A plan to give the Oregon Department of Education to investigate allegations of discrimination against disabled students was killed Tuesday by lawmakers due to time.
State Sen. Sarah Gelser Blue, D. Corvalis, said she was in the Senate when Gov. Kate Brown called to share with her that The Senate Bill of 1578authored and sponsored by Gelser Blue, was dead due to time constraints of the current session.
The bipartisan bill had already been approved by the Senate Education Committee on Feb. 11 and was on the Joint Committee on Methods and Means.
“We are constantly losing accounts. This is different, ”Helser Blue said in an interview. “We spent so much time talking about our commitment to diversity, equity and inclusion during this session.”
Charles Boyle, Brown’s deputy director of communications, wrote in an email that based on the governor’s conversations with lawmakers it was clear that the bill was not moving forward at this session, and she passed the message to Gelser Blue as a courtesy.
Helser Bluin does not know who decided to kill her proposal and why she was chosen among many.
The bill was a response to more than three dozen parents across the state who appealed to Gelser Blue, stating that their disabled children do not receive equal time in class as their peers, which is a violation of state and federal laws. The pandemic has exacerbated the shortage of teachers, especially among special education teachers and paraprofessionals, which resulted in some counties canceling entire study days for students with disabilities each week, which added up to several weeks and months of lost class time.
Helzer Blue launched an online campaign called #Everything means everything help parents file a complaint and draw attention to the issue.
Currently, parents who believe their children are not receiving the same amount of time in class can file a complaint with the Federal Department of Education, which may take months or years to investigate, or with the local school district where the violation was alleged. The district must then conduct an investigation and decide whether to refer the case to the State Department of Education.
By proposing the bill, Gelser Blue wanted to make it easier for parents to report allegations of discrimination and lost classes, and to investigate agencies outside the school district. She also hoped to speed up the investigation and get the students back to school soon.
Helser Blue said she was in trouble when she learned that the bill would no longer be considered.
Shortly after receiving the news from Brown in a short and heated speech in the Senate, Helser Blue told her colleagues that she would continue to vote for the bills based solely on their perceived urgency.
“I recently learned that we may be leaving some very important types of legislation on the table arguing that we just don’t have the time,” she said. “So I’m now thinking about the legislation we’re voting on as to how urgent and extraordinary it is compared to, say, ensuring the right of children with disabilities not to continue to be denied access to school as their non-disabled peers.”
The Gelser Blues bill was supported by Colt Gill, director of the Department of Education, as well as leaders of the Coalition of Oregon School Administrators and the Oregon School Board Association.
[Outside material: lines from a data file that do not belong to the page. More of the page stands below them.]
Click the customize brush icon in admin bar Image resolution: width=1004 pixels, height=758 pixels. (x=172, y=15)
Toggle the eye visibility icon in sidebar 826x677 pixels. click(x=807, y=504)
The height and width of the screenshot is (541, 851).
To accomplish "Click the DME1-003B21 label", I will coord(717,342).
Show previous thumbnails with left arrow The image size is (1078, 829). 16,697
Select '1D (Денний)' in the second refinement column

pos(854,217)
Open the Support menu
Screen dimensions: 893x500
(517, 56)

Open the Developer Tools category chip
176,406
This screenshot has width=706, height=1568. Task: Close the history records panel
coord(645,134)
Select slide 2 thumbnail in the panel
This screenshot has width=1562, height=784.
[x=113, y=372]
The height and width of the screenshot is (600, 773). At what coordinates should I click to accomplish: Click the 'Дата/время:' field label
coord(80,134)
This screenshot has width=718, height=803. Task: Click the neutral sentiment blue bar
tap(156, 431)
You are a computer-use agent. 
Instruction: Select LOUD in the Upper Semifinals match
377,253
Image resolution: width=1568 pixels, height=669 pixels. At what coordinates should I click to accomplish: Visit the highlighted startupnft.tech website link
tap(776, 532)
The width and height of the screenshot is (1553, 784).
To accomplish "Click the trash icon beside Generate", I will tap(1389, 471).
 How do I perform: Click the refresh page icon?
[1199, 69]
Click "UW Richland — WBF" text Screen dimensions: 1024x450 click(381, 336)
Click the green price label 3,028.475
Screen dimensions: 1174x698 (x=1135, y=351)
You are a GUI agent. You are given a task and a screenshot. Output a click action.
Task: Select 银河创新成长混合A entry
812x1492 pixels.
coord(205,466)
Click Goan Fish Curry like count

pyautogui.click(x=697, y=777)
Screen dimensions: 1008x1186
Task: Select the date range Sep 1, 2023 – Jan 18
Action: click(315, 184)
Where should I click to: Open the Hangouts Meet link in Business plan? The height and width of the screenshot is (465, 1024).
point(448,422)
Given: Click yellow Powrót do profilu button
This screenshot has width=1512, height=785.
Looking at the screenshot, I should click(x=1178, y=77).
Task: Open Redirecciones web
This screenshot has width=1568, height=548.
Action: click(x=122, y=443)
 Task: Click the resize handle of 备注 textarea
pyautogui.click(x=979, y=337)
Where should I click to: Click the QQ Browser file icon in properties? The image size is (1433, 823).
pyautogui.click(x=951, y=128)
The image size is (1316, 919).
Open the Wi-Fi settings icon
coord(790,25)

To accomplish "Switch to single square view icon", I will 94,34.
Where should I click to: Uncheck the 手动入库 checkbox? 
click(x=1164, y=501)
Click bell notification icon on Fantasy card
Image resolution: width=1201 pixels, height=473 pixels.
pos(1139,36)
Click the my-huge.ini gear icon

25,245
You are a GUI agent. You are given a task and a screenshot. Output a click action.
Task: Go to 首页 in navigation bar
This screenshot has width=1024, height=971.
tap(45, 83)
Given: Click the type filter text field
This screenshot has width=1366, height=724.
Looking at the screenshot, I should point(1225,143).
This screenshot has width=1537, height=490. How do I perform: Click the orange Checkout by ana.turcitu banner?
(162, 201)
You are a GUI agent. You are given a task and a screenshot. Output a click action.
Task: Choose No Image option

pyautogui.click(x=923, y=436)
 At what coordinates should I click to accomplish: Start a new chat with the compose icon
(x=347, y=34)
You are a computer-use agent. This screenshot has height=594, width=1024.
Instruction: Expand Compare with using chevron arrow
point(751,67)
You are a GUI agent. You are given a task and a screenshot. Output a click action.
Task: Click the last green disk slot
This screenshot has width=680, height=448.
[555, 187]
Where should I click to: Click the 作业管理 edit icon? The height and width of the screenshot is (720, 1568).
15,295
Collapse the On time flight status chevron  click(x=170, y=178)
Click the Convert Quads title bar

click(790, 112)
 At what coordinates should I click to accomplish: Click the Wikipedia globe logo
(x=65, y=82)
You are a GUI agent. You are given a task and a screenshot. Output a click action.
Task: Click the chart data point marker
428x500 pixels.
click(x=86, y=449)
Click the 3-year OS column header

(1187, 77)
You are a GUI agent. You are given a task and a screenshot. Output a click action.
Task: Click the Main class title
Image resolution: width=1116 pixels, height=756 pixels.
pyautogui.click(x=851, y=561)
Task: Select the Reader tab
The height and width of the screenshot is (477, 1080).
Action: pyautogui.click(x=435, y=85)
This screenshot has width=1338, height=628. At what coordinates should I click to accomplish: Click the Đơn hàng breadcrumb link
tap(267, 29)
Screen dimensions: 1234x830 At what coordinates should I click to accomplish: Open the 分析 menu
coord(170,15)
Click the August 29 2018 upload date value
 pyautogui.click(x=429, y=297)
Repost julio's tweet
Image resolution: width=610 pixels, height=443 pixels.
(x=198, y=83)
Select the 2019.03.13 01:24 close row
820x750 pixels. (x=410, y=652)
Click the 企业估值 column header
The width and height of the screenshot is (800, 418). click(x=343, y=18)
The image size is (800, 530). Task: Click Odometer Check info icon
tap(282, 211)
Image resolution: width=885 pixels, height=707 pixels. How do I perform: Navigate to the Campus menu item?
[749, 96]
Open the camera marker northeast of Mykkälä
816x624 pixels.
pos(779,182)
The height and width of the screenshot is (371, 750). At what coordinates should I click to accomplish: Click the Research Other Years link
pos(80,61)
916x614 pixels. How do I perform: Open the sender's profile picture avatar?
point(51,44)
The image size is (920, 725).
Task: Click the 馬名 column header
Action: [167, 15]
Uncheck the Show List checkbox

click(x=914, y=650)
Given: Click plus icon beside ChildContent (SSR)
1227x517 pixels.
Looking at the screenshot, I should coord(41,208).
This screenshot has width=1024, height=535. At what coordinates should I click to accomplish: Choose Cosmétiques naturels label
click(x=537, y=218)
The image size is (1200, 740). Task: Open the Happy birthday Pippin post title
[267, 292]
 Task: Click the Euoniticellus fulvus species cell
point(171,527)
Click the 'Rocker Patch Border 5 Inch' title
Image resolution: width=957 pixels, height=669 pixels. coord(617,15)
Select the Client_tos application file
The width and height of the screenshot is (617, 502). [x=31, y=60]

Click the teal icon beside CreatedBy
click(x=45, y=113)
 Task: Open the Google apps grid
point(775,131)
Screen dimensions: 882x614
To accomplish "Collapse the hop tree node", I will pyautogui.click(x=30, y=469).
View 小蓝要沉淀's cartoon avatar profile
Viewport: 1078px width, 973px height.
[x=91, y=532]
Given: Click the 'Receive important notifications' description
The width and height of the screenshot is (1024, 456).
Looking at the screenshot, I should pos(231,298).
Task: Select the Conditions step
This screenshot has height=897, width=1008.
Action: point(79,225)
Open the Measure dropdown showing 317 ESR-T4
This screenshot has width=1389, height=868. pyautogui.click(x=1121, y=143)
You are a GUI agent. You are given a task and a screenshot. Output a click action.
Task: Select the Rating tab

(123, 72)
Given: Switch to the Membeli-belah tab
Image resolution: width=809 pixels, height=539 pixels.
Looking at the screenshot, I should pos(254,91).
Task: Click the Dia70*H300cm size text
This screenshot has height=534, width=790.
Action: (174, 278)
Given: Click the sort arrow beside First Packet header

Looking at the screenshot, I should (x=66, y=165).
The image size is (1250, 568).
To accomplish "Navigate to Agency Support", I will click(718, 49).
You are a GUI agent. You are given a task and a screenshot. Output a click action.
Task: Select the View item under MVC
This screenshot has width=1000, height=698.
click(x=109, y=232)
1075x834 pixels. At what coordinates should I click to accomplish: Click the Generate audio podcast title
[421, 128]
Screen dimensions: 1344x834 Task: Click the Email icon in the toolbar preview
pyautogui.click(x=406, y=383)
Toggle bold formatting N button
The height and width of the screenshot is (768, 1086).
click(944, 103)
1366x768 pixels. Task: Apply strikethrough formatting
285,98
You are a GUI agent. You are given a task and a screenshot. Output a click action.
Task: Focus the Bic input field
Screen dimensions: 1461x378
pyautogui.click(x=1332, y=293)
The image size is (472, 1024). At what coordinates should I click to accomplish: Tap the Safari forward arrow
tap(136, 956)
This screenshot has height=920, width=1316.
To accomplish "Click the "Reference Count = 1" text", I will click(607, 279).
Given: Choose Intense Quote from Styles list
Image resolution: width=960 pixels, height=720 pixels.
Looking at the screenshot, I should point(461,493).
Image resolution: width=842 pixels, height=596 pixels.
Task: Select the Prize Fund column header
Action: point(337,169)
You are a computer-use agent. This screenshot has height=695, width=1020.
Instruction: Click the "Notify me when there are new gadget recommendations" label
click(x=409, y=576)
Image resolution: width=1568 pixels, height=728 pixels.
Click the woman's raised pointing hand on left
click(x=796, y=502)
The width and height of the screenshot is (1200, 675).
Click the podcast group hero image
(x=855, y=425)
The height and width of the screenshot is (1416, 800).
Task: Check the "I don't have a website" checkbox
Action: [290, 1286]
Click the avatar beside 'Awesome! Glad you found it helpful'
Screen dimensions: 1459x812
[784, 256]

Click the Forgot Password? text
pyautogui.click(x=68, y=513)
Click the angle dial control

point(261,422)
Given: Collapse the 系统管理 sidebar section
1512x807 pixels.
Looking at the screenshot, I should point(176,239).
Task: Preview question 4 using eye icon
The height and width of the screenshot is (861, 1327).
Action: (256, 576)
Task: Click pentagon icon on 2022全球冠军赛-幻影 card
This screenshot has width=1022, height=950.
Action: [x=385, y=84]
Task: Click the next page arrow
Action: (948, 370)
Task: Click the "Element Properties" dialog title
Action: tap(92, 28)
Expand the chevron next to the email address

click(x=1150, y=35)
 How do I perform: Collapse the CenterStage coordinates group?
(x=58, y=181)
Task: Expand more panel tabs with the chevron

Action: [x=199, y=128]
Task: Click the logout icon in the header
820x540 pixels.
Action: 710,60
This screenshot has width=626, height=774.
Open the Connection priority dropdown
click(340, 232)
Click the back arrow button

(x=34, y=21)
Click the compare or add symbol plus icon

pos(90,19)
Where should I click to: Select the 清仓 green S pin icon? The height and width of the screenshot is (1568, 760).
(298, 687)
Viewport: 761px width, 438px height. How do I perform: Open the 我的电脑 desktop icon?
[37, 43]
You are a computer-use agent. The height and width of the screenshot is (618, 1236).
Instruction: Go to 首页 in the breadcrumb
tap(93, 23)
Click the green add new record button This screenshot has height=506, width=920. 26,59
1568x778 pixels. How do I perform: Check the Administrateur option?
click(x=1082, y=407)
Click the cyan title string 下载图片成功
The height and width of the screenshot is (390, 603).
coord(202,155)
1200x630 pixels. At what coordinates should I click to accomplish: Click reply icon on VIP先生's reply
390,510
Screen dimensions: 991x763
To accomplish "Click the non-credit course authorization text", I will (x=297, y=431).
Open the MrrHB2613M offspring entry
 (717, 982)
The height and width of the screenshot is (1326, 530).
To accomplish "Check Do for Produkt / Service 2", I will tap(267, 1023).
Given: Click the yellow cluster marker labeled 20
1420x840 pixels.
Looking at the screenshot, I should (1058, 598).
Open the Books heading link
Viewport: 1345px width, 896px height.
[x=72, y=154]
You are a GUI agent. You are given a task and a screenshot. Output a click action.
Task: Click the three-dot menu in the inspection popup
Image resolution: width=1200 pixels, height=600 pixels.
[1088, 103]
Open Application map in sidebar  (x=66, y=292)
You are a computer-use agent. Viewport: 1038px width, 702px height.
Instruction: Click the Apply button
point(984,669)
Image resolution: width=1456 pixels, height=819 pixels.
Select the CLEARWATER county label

Gelser Blue said she was perplexed as to why her seven-page bill had been killed to save time, and why the issue was no longer relevant. She pointed to parents ’excitement over Portland’s public schools’ proposal to move to a four-day school week.
“Imagine what they would say if their student got an hour a day with an unlicensed teacher,” she said.
Helser Bluen held back tears as he spoke of what would happen next.
“I don’t know what to say to these people,” she said of the families who turned to her for help to give their children equal time in class.
“Your children have the right to attend school, we know it’s shrinking, and we’re actively deciding not to move forward.”